サビのない美しく輝く金属加工に必須の酸洗い

酸洗いって、何をするの?

酸洗いとは読んで字のごとく、酸で金属を洗浄することです。熱処理された金属の表面には「スケール」とよばれる酸化皮膜ができます。酸洗いは「スケール」やサビを硫酸や塩酸などで除去する作業です。あらかじめ、金属の表面をきれいにしておくことでその後の研磨作業を省くことができます。

酸洗いを行わず、表面の酸化皮膜層を取り除かないとメッキ処理を行っても光沢しないのです。キズやサビを防いで塗装などをやりやすくするため、酸洗いは金属加工をする際には必要となる工程です。

熟練のテクニックが欠かせない酸洗い

金属の種類によって、使用する酸の種類や濃度を決定します。

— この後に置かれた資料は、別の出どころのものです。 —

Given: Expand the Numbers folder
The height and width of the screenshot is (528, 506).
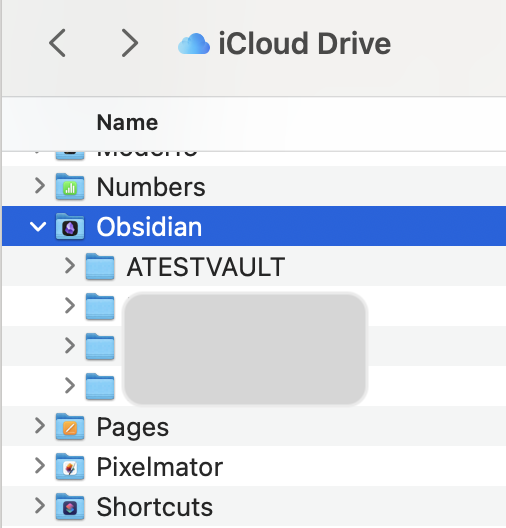Looking at the screenshot, I should click(40, 186).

さらに金属を酸に浸す時間まで細かに設定しないと、酸により金属そのものが溶けてしまう危険性もあります。

酸洗いの工程は、油分や付着物を除去する「脱脂洗浄」、前工程の脱脂で残った付着物を除去する「水洗い」、本番の酸が入った槽につける「酸洗処理」、酸を取り除く「水洗い」、酸が残っていると腐食が進みやすいので防止するために行う「中和」、中和剤を流す「水洗い」、「乾燥」の順で行われます。

酸洗いは金属素材のコンディションをじっくりと観察しながら的確に作業をすすめるテクニックが必要です。

酸洗いの後処理は慎重に!

酸洗いをした後には、廃液が出ます。廃液は硫酸や塩酸に金属が溶け出しています。そのまま下水に流すと川に流れ出し、大変なことになってしまいます!法規制上、禁止されています。廃液の処理は専門業者に依頼します。

そもそも、酸洗いは劇薬を使用するため、興味本位で個人が行ってはいけません。きちんとした設備が整っている専門業者に依頼しましょう。

酸洗いとは金属加工の過程で行われる操作のことです。サビとも呼ばれる酸化皮膜を取り除き、金属表面を均一にします。